Lalu selain aliran semantik generatif, aliran tata bahasa relasional yang
muncul sekitar tahun 1970-an dengan tokoh populer di antaranya adalah David M.
Perlmutter dan Paul M. Postal.[5]
Kajian ilmu linguistik di Indonesia serta asal muasal mengenai perbedaan kaum naturalis dan konvensional
Pada akhir abad ke-19
dan 20 penelitian bahasa-bahasa yang terdapat di Indonesia dilakukan oleh para
kolonialis demi kepentingan informasi. Penelitian bahasa pada zaman kolonial sifatnya
berupa observasi dan klasifikasi; belum bersifat ilmiah. Para tokoh yang
melakukan penelitian tersebut adalah Van der Tuuk yang menyusun Hukum Van der
Tuuk, dan selanjutnya diikuti oleh para tokoh sarjana belanda lainnya.
Lalu, sekitar tahun 70 dan 80-an, proses penelitian pendeskripsian bahasa-bahasa
daerah di Indonesia dilanjutkan oleh para ahli bahasa di Indonesia yang
dilakukan di Pusat Pembinaan dan Pengembangan Bahasa (Pusat Bahasa).
Pengaruh linguistik modern yang dibawa oleh Ferdinand de Saussure dan Noam
Chomsky pun sampai ke Indonesia meskipun berbenturan dengan paham lama
linguistik tradisional masyarakat Indonesia. Para tokoh linguistik Indonesia di
antaranya adalah A.M. Moeliono, Harimurti Kridalaksana, Gorys Keraf, dan lain-lain.

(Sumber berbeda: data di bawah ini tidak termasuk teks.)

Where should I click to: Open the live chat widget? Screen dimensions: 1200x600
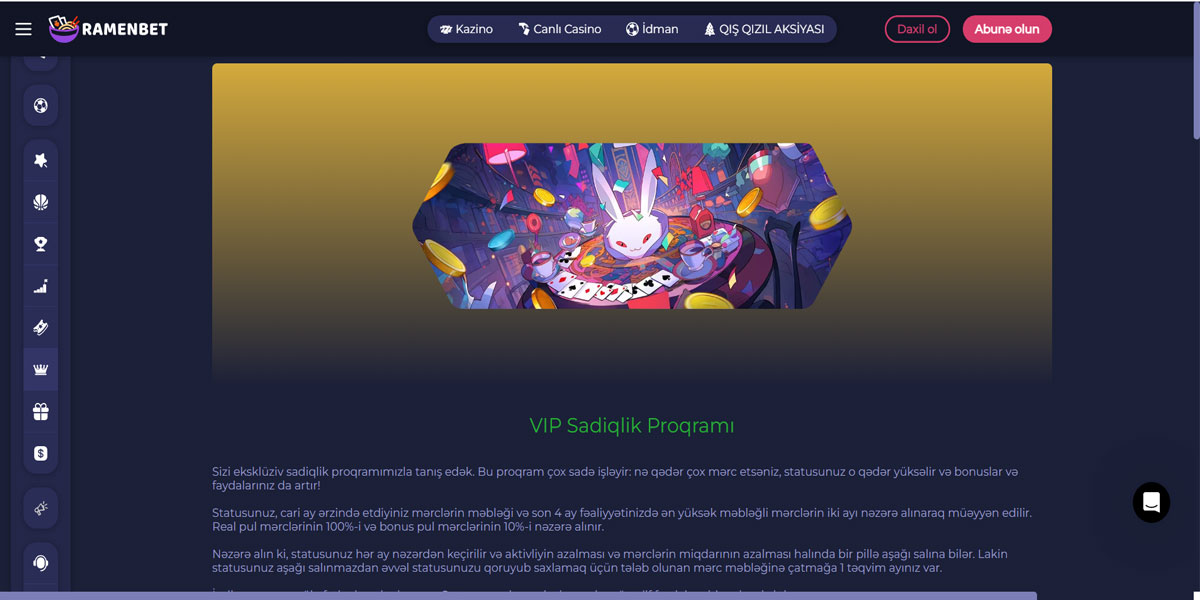coord(1151,502)
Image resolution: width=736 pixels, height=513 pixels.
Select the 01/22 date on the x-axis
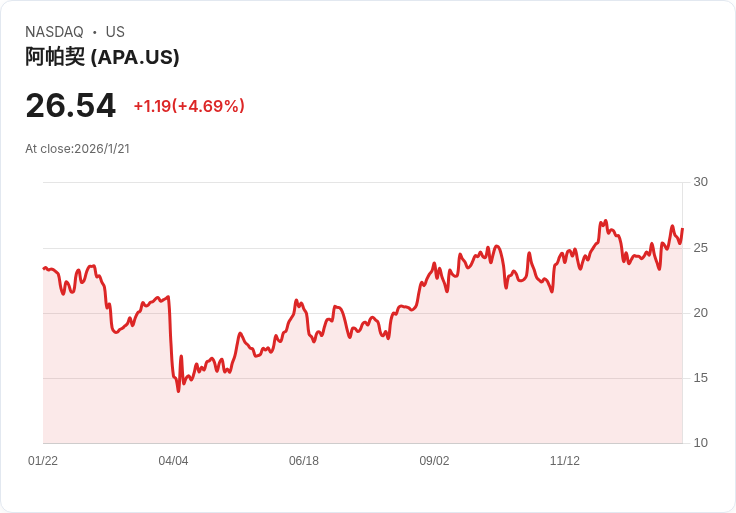click(x=43, y=461)
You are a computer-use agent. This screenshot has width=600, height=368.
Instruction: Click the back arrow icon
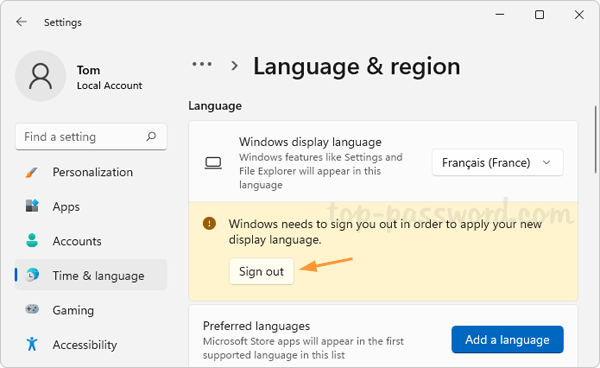[x=21, y=22]
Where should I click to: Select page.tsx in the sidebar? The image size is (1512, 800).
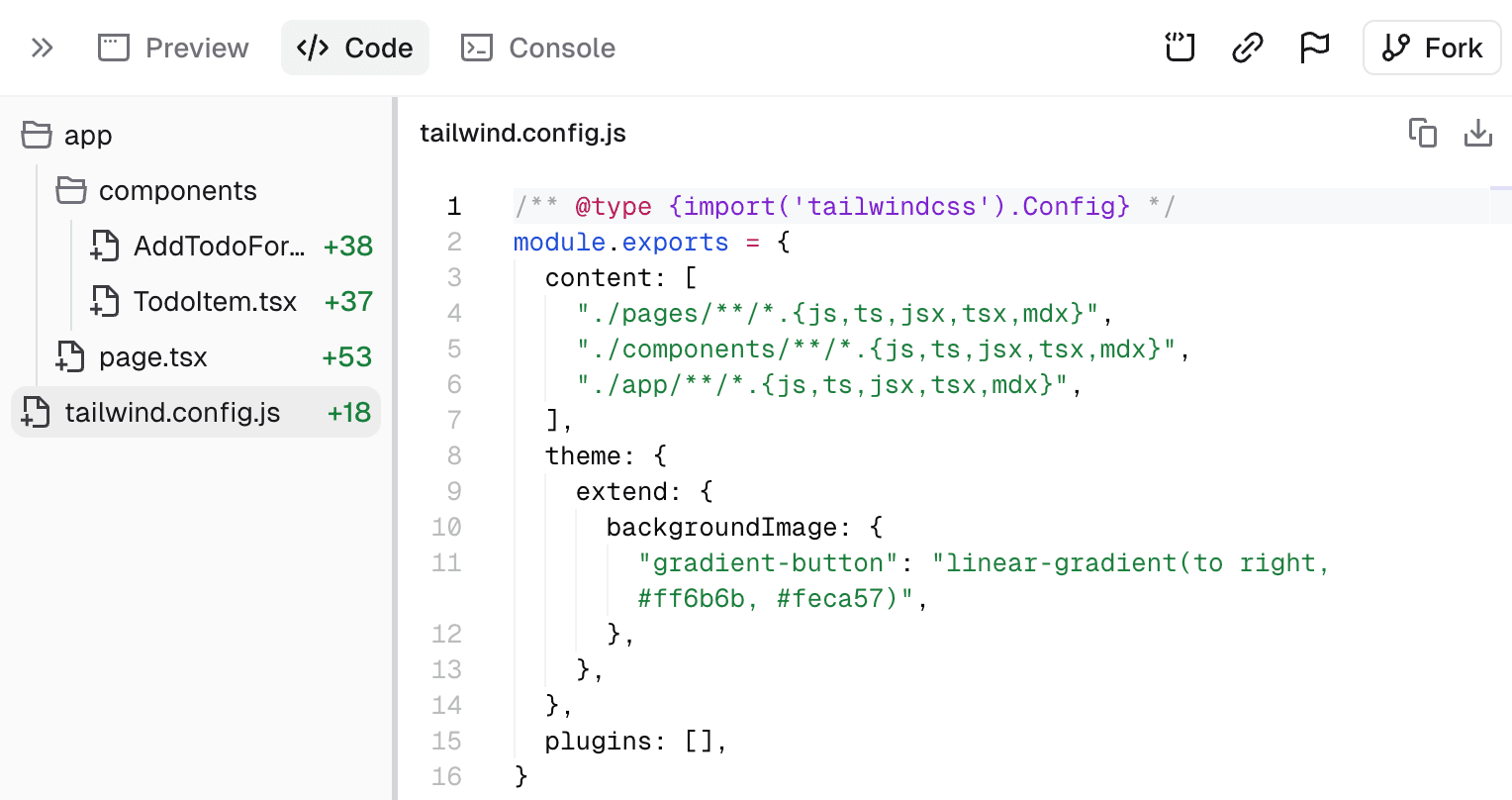[153, 356]
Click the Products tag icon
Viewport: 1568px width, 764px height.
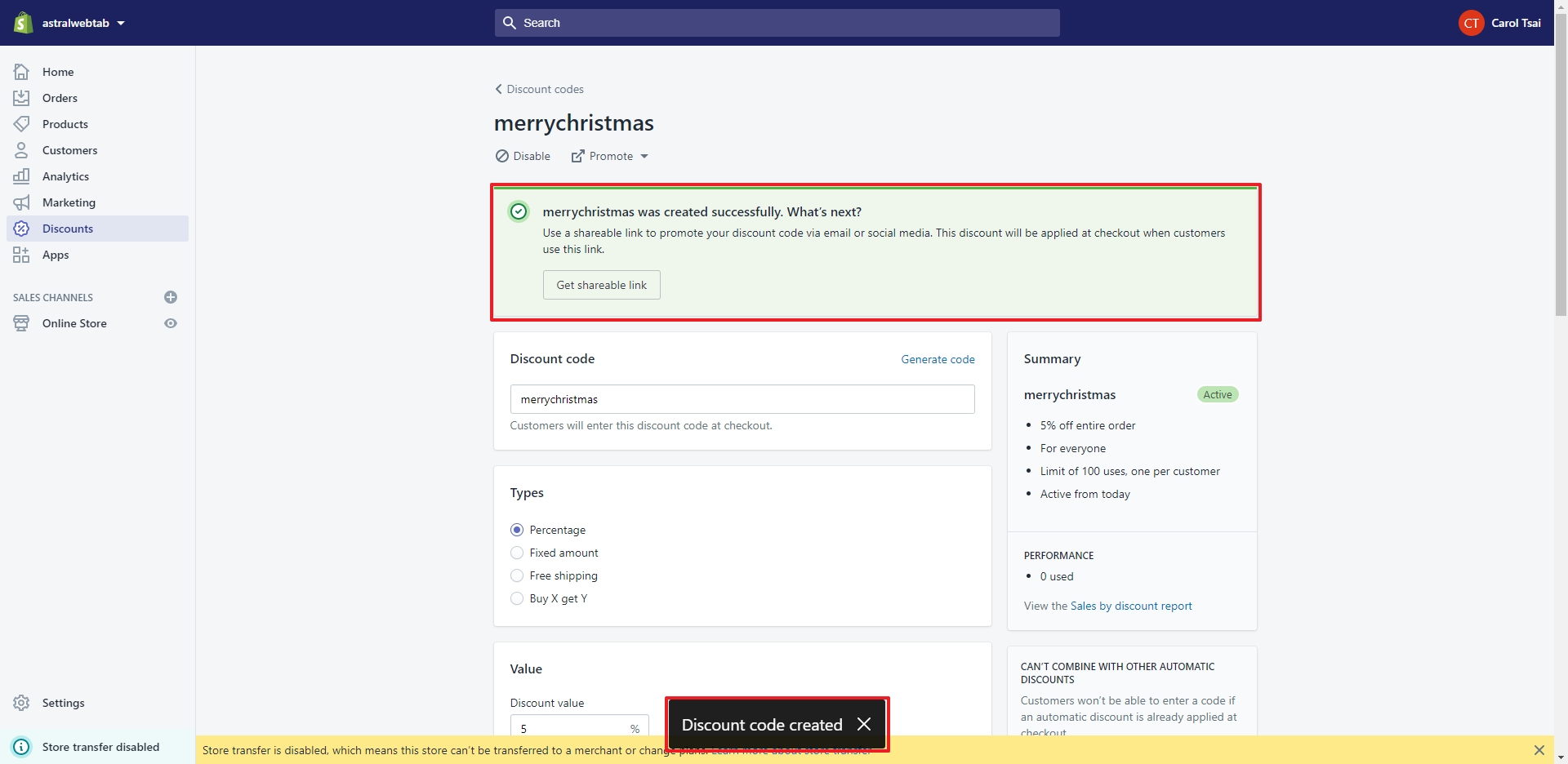click(x=21, y=124)
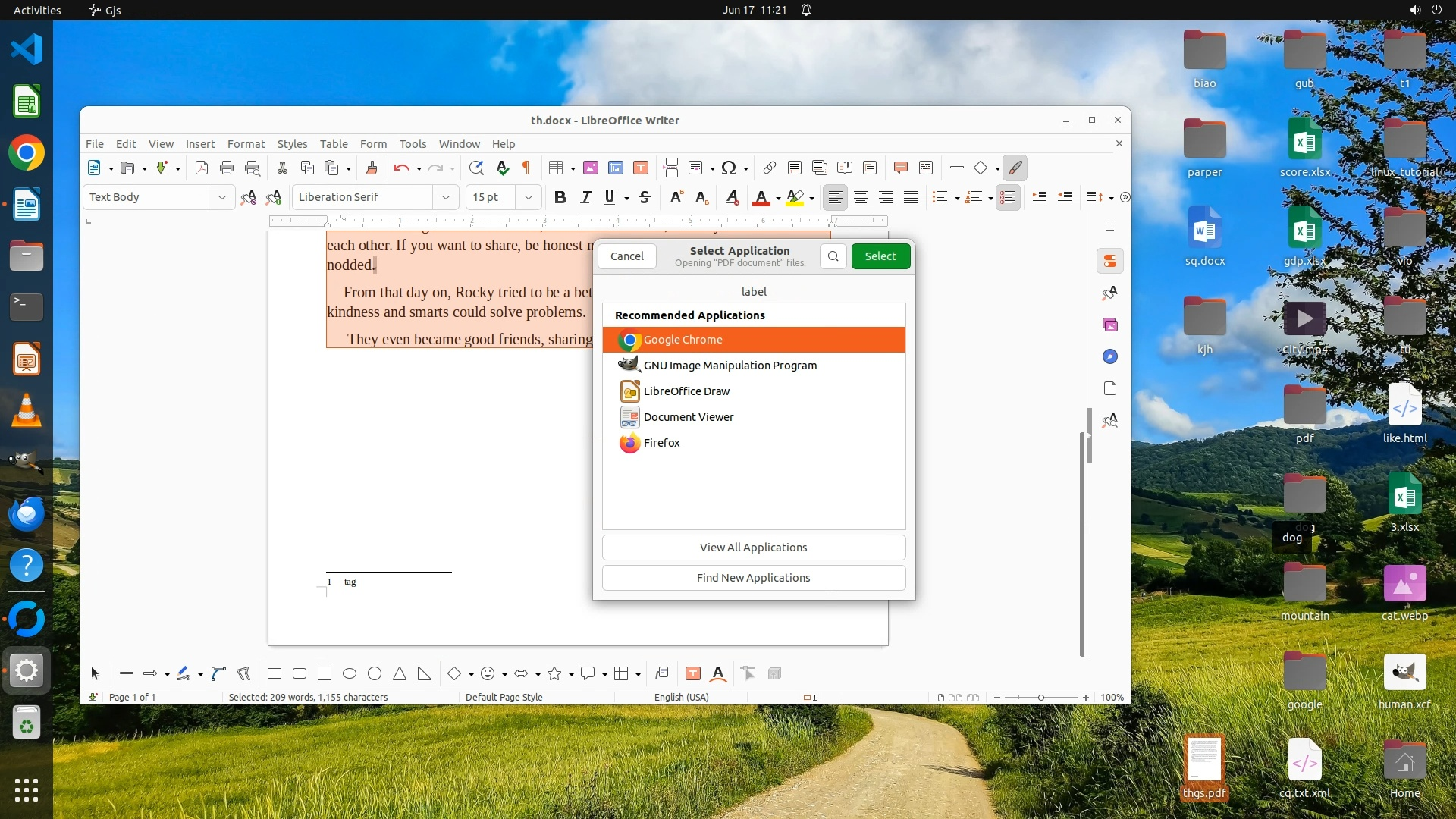Image resolution: width=1456 pixels, height=819 pixels.
Task: Click the Print icon in the toolbar
Action: point(227,168)

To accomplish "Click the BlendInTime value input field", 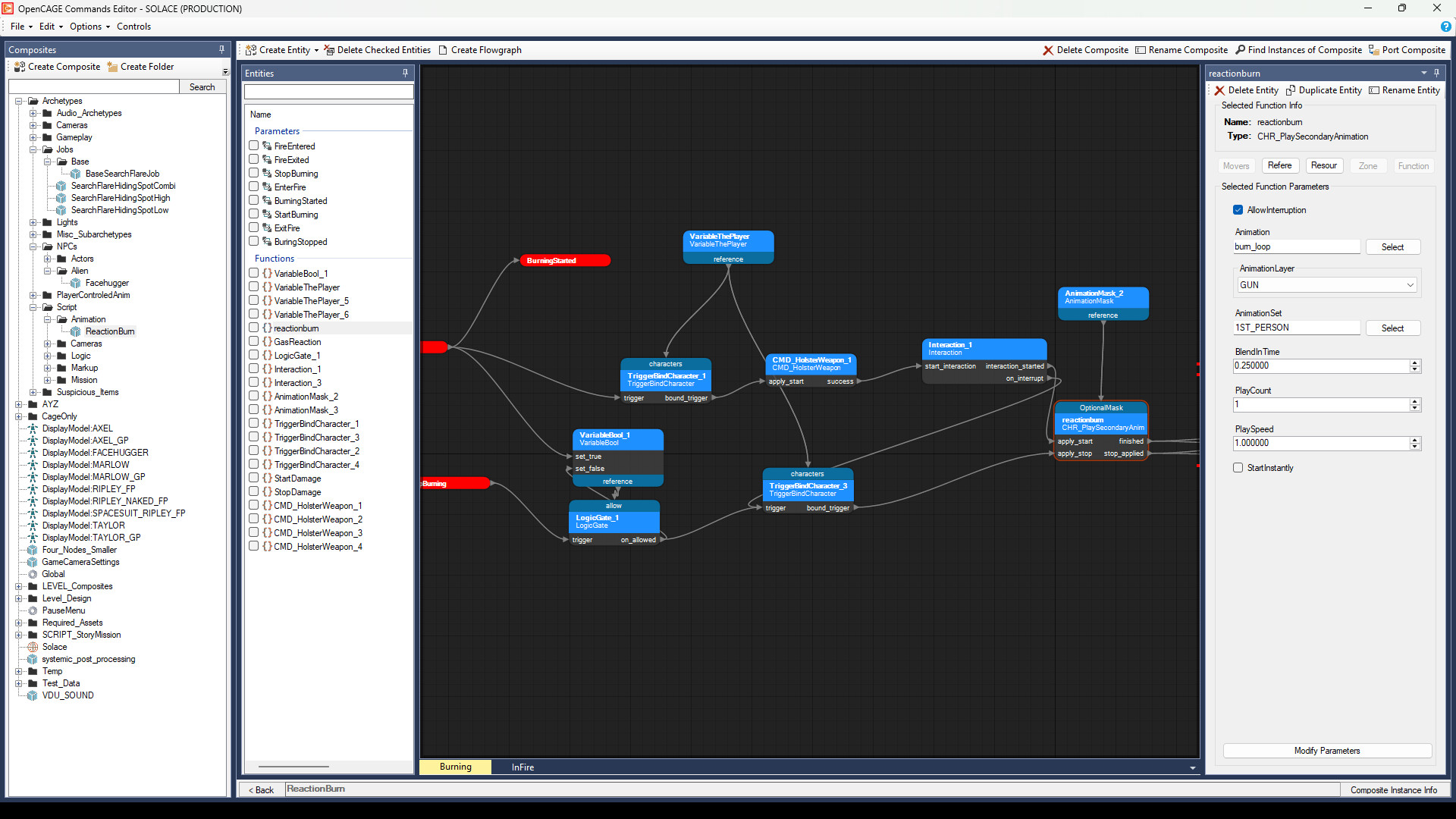I will [1320, 366].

Dalam sejarah ilmu linguistik bahasa memiliki makna dan
Adapun perbedaan maksud antara kaum naturalis dan konvensional dapat dilihat dari perbedaan maknanya Dalam bidang semantik, kelompok yang menganut paham fisis, disebut kaum naturalis, berpendapat bahwa setiap kata mempunyai hubungan dengan benda yang ditunjuknya. Dengan kata lain, setiap kata mempunyai makna secara alami, secara fisis, misalnya kata-kata yang disebut onomatope. Adapun konvensional Artinya, penggunaan lambang bunyi untuk suatu konsep tertentu berdasarkan kesepakatan antara masyarakat pemakai bahasa. Sebagai contoh, sebuah bangunan yang berfungsi sebagai tempat tinggal yang secara arbitrer [manasuka] dilambangkan dengan bunyi [rumah].